-- WHAT YOU WILL DO --
Some entries follow. Reproduce exactly the lines starting at the one with "Bác sĩ Phạm Thị Lâm (46, 2244)" and stopping after the one with "[DMCA.com Protection Status] (26, 2479)".

-- DATASET CONTENT --
=== Section Start ===

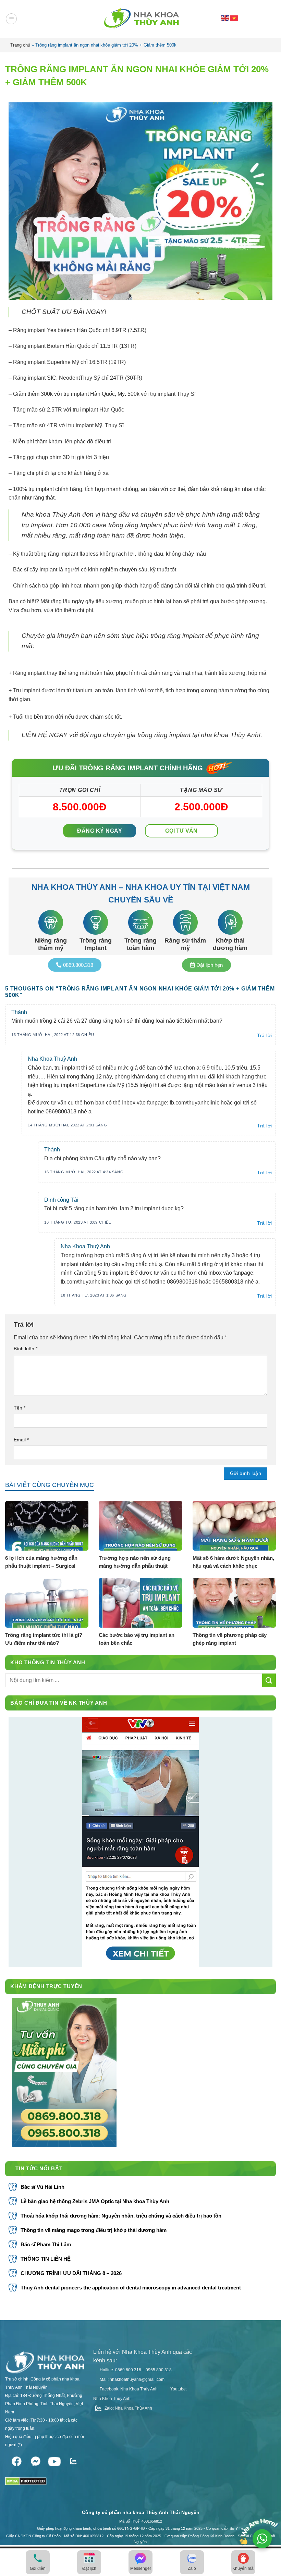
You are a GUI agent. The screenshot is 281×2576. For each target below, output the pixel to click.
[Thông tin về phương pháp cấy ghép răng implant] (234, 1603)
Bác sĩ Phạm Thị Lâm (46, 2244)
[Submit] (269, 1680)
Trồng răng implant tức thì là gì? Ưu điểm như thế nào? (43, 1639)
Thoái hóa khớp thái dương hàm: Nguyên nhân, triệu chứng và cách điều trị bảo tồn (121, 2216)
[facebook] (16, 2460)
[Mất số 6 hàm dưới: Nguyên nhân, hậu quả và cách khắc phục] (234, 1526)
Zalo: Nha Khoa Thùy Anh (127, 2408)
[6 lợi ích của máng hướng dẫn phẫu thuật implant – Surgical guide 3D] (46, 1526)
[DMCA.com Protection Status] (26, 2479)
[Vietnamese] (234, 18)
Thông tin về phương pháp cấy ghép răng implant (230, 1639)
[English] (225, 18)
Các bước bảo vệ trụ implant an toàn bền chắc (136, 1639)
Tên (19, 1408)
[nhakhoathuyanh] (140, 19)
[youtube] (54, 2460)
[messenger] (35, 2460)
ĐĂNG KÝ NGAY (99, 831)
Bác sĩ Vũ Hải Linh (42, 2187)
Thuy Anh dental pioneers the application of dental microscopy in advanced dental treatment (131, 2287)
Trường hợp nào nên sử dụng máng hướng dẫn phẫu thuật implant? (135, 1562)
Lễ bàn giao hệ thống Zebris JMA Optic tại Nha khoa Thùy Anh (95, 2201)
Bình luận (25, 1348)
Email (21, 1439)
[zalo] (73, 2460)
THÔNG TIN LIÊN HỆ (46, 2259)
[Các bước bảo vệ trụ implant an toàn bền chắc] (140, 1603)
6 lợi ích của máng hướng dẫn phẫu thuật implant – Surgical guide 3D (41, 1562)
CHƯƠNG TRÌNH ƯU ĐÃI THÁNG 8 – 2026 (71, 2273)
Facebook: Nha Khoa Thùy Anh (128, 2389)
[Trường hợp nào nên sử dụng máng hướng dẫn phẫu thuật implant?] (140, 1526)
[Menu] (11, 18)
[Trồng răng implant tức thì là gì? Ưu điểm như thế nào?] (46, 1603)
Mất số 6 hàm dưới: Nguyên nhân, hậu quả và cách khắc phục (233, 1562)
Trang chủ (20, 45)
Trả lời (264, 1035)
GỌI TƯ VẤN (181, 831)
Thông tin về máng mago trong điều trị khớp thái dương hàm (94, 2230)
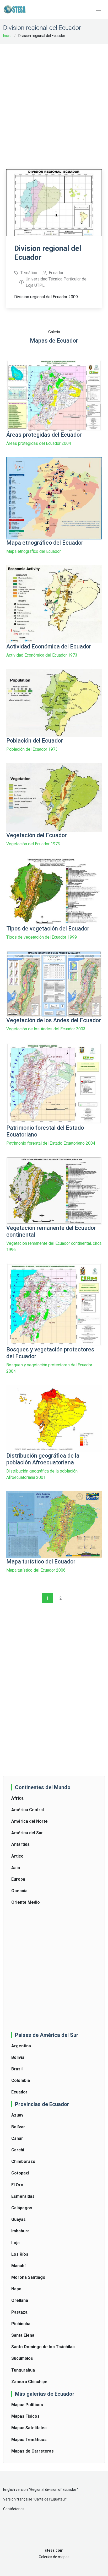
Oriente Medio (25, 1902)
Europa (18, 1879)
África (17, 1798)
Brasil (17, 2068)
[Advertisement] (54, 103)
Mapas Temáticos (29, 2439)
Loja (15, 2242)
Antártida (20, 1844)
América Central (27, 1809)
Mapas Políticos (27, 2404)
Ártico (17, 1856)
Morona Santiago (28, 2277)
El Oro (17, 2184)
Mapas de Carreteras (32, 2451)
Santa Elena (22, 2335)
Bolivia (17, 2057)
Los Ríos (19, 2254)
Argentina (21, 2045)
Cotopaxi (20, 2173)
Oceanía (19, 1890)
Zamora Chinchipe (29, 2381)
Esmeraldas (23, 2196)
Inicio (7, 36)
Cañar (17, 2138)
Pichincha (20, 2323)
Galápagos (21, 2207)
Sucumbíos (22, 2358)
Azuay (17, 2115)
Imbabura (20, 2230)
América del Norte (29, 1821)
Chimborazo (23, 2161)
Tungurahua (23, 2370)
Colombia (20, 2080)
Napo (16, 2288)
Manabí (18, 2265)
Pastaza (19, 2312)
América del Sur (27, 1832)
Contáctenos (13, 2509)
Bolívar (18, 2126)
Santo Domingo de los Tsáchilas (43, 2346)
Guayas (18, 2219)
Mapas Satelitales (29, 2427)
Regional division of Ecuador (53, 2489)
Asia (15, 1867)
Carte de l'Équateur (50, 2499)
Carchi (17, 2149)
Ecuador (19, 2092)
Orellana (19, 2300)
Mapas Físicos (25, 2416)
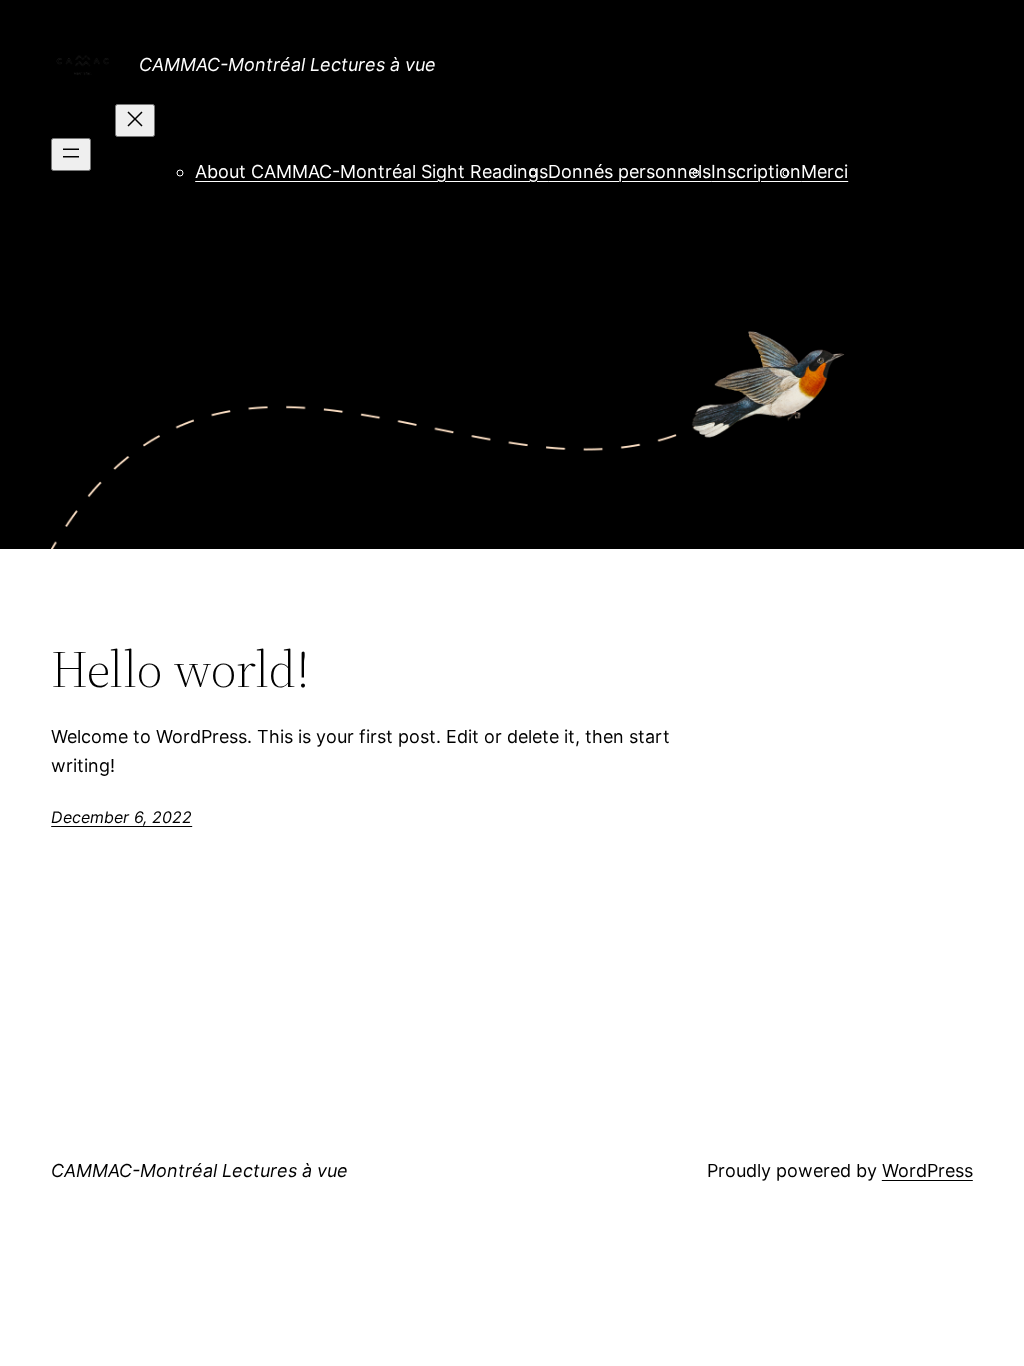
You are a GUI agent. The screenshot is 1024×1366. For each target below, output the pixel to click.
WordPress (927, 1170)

=== Section End ===

-- RESPONSE BOX --
Bác sĩ Phạm Thị Lâm (46, 2244)
[Submit] (269, 1680)
Trồng răng implant tức thì là gì? Ưu điểm như thế nào? (43, 1639)
Thoái hóa khớp thái dương hàm: Nguyên nhân, triệu chứng và cách điều trị bảo tồn (121, 2216)
[facebook] (16, 2460)
[Mất số 6 hàm dưới: Nguyên nhân, hậu quả và cách khắc phục] (234, 1526)
Zalo: Nha Khoa Thùy Anh (127, 2408)
[6 lợi ích của máng hướng dẫn phẫu thuật implant – Surgical guide 3D] (46, 1526)
[DMCA.com Protection Status] (26, 2479)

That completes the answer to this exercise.